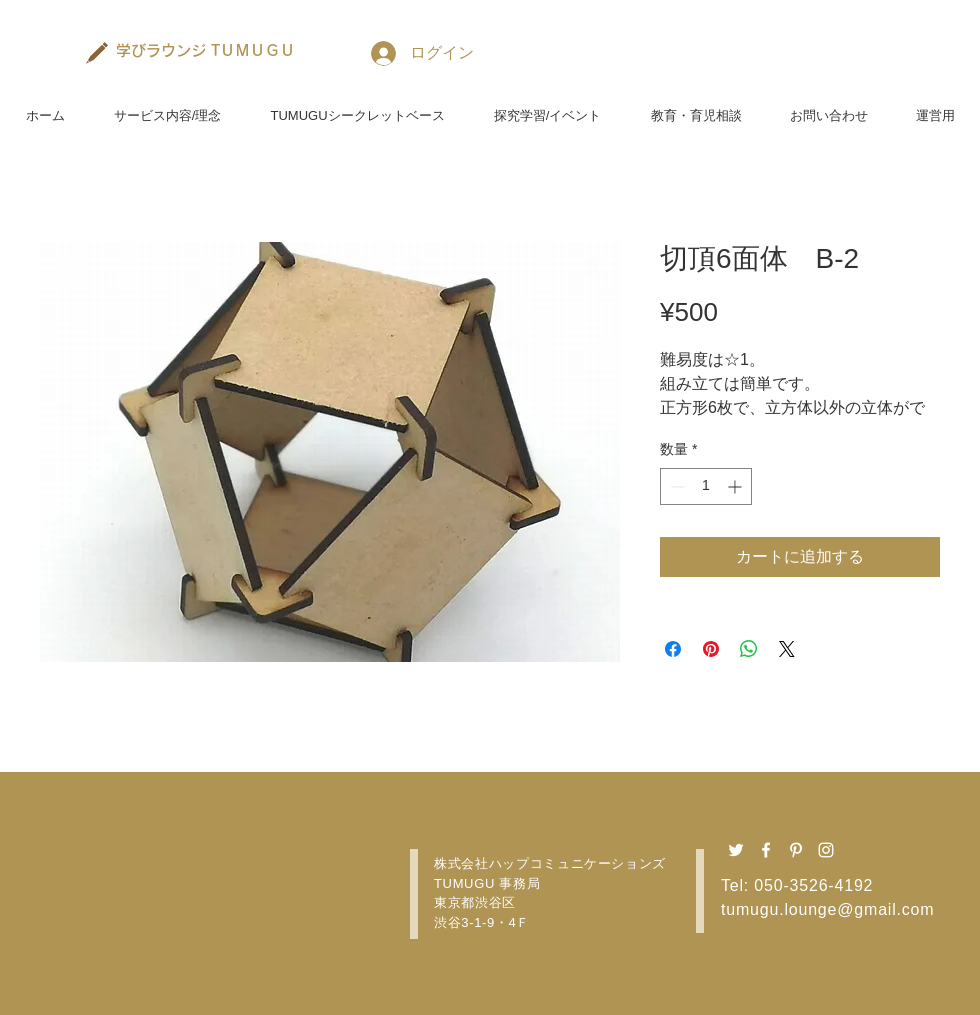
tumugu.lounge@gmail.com (827, 909)
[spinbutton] (706, 486)
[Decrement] (675, 486)
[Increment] (736, 486)
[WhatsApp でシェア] (749, 649)
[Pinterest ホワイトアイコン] (796, 850)
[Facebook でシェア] (673, 649)
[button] (167, 107)
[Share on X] (787, 649)
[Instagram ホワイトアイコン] (826, 850)
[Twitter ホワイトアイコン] (736, 850)
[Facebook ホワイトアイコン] (766, 850)
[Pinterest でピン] (711, 649)
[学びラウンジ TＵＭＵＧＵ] (206, 50)
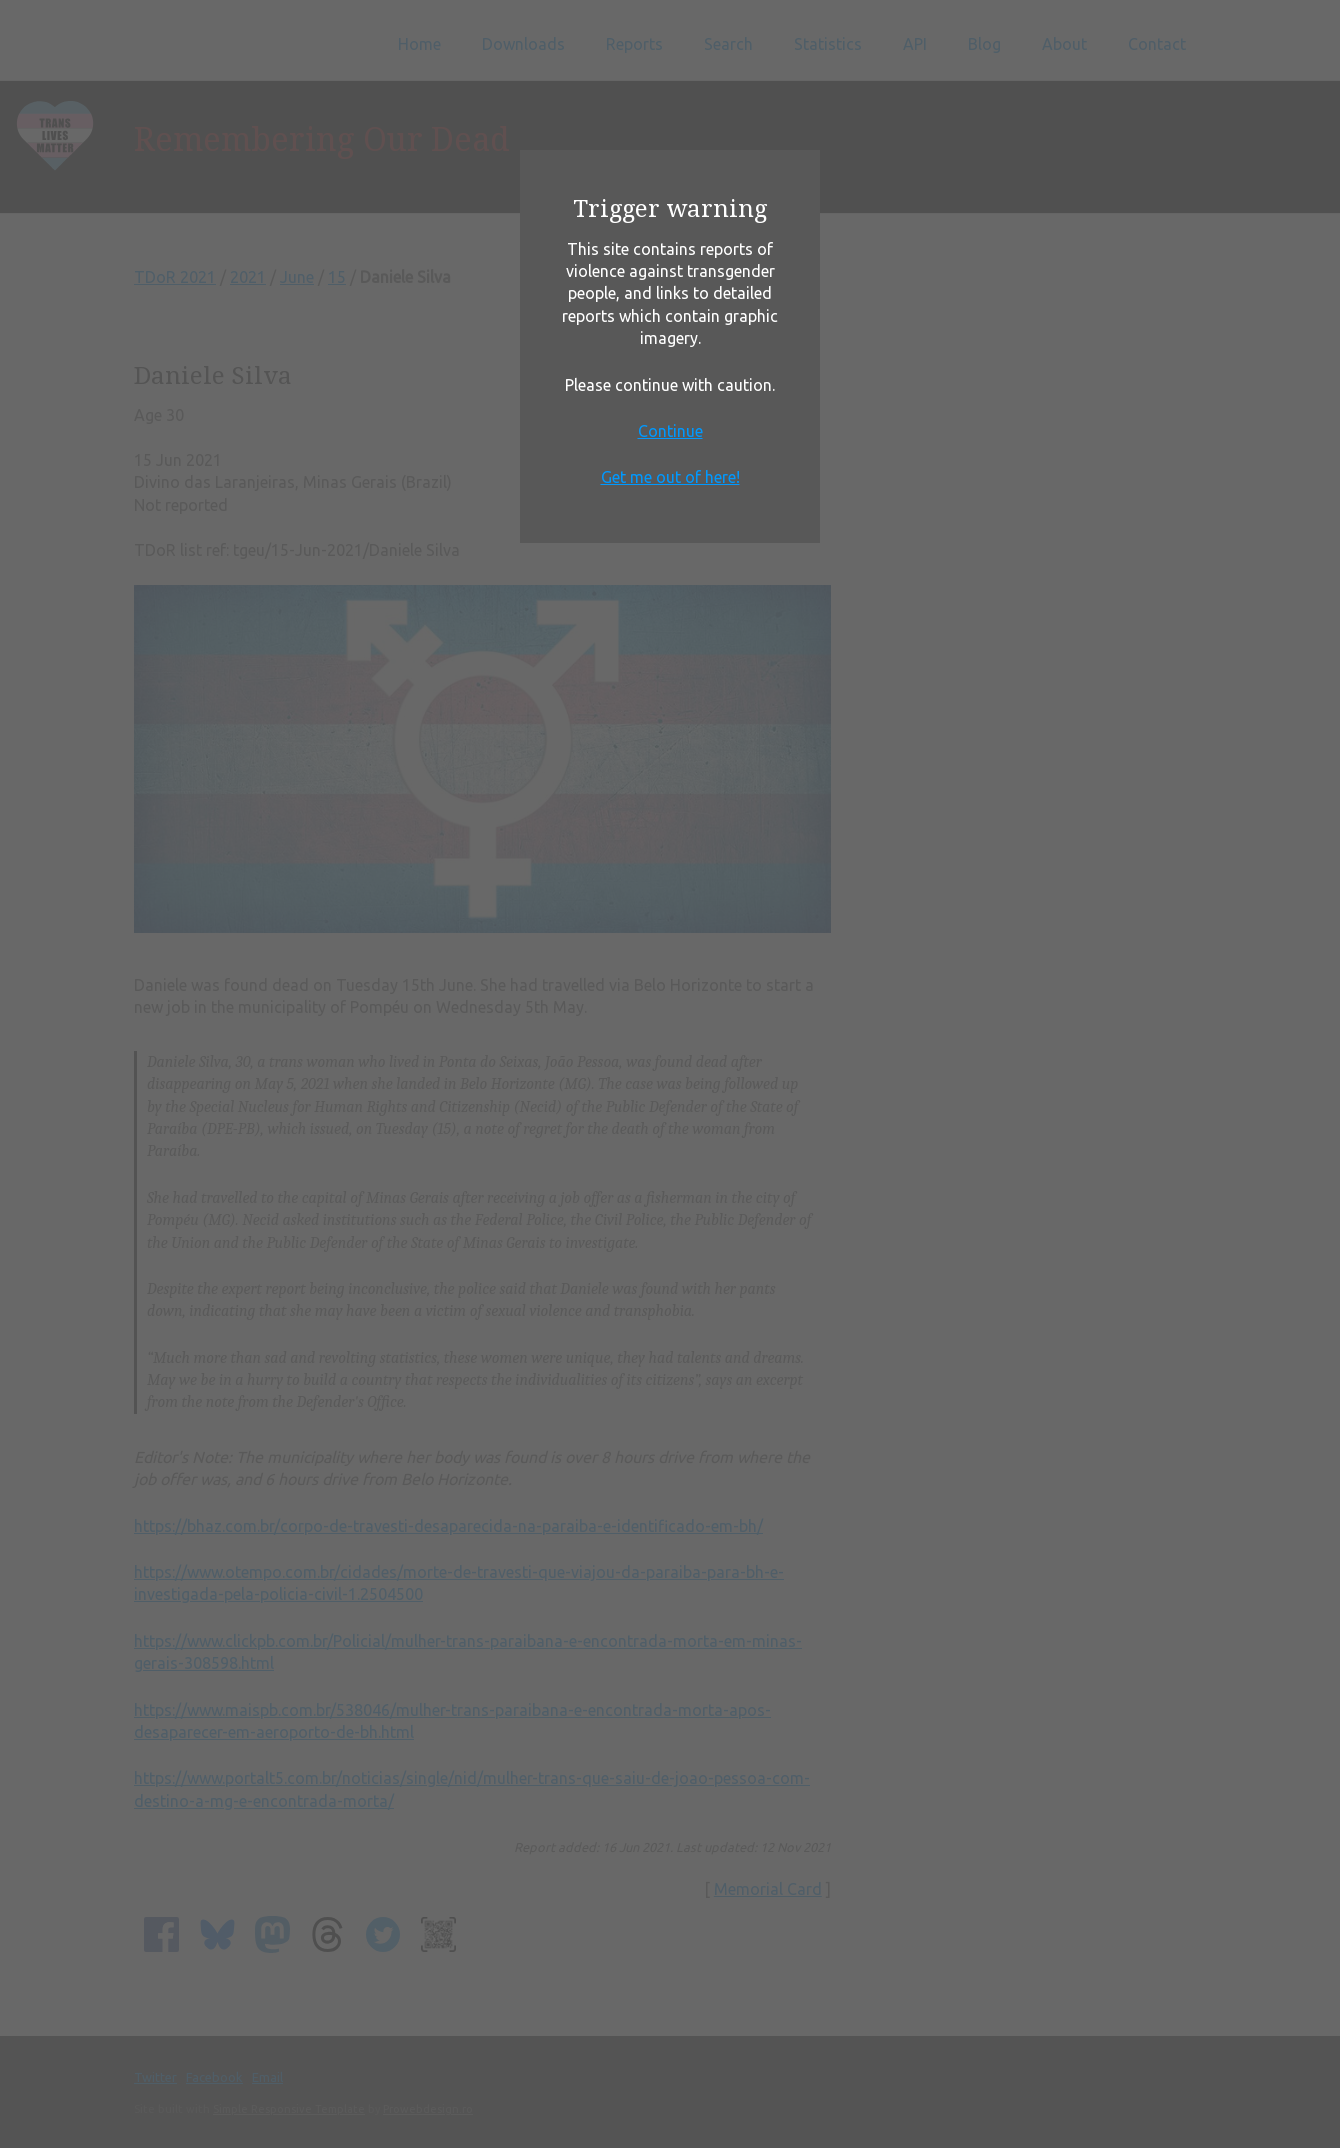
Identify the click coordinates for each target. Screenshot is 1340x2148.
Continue (670, 431)
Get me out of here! (670, 477)
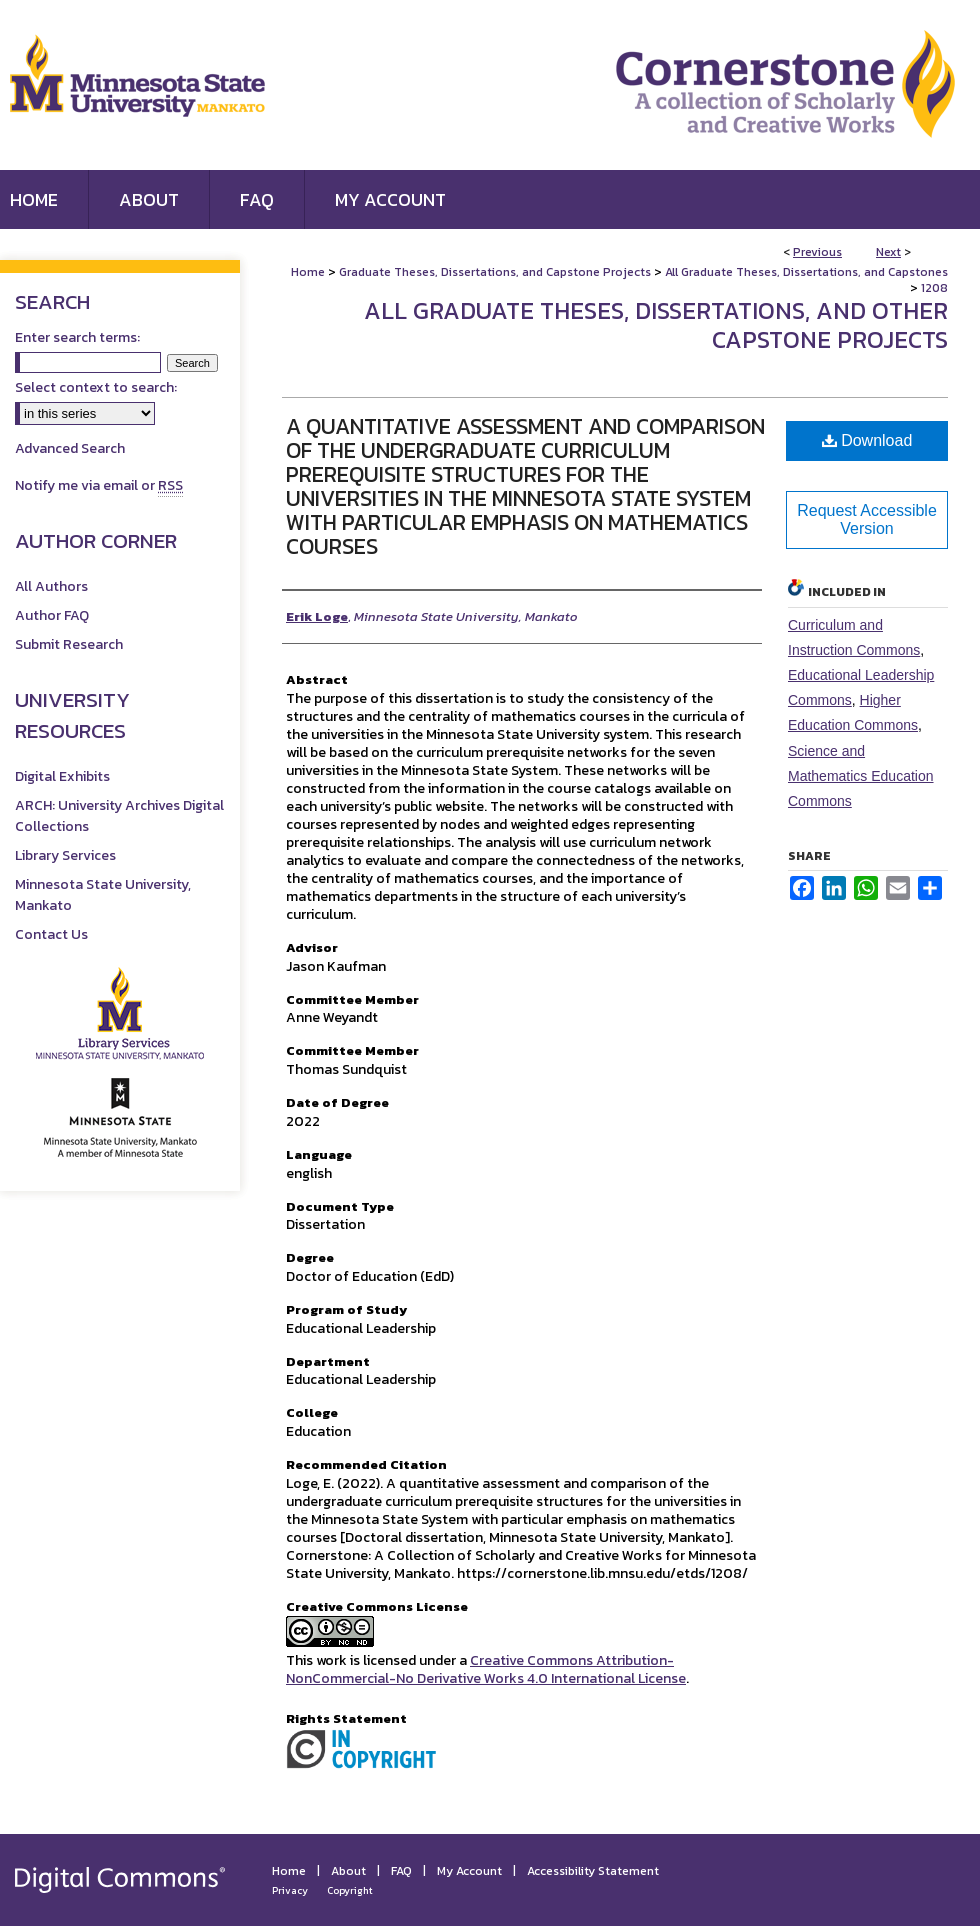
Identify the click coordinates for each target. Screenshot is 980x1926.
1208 (934, 288)
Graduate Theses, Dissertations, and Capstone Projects (495, 272)
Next (888, 252)
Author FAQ (52, 615)
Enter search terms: (77, 337)
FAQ (401, 1871)
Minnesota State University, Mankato (103, 895)
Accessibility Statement (593, 1871)
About (348, 1871)
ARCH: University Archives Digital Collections (119, 816)
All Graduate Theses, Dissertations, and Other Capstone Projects (656, 325)
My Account (469, 1871)
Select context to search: (96, 387)
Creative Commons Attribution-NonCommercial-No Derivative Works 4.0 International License (486, 1669)
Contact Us (51, 934)
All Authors (51, 586)
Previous (817, 252)
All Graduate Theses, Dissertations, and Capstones (806, 272)
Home (308, 272)
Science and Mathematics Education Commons (861, 776)
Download (867, 440)
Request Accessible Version (867, 519)
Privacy (290, 1890)
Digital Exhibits (62, 776)
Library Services (65, 855)
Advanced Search (70, 448)
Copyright (350, 1890)
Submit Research (69, 644)
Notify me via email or (99, 485)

## WHAT YOU WILL DO
Please repeat all of the records above line for line, with nothing changed, and leave the pictures out.

## WRITTEN ANSWER
tumugu.lounge@gmail.com (827, 909)
[spinbutton] (706, 486)
[Decrement] (675, 486)
[Increment] (736, 486)
[WhatsApp でシェア] (749, 649)
[Pinterest ホワイトアイコン] (796, 850)
[Facebook でシェア] (673, 649)
[button] (167, 107)
[Share on X] (787, 649)
[Instagram ホワイトアイコン] (826, 850)
[Twitter ホワイトアイコン] (736, 850)
[Facebook ホワイトアイコン] (766, 850)
[Pinterest でピン] (711, 649)
[学びラウンジ TＵＭＵＧＵ] (206, 50)
Identify the click coordinates for each target. Screenshot is 1340x2148.
Continue (670, 431)
Get me out of here! (670, 477)
Identify the click coordinates for each target. Screenshot is 980x1926.
1208 (934, 288)
Graduate Theses, Dissertations, and Capstone Projects (495, 272)
Next (888, 252)
Author FAQ (52, 615)
Enter search terms: (77, 337)
FAQ (401, 1871)
Minnesota State University, Mankato (103, 895)
Accessibility Statement (593, 1871)
About (348, 1871)
ARCH: University Archives Digital Collections (119, 816)
All Graduate Theses, Dissertations, and Other Capstone Projects (656, 325)
My Account (469, 1871)
Select context to search: (96, 387)
Creative Commons Attribution-NonCommercial-No Derivative Works 4.0 International License (486, 1669)
Contact Us (51, 934)
All Authors (51, 586)
Previous (817, 252)
All Graduate Theses, Dissertations, and Capstones (806, 272)
Home (308, 272)
Science and Mathematics Education Commons (861, 776)
Download (867, 440)
Request Accessible Version (867, 519)
Privacy (290, 1890)
Digital Exhibits (62, 776)
Library Services (65, 855)
Advanced Search (70, 448)
Copyright (350, 1890)
Submit Research (69, 644)
Notify me via email or (99, 485)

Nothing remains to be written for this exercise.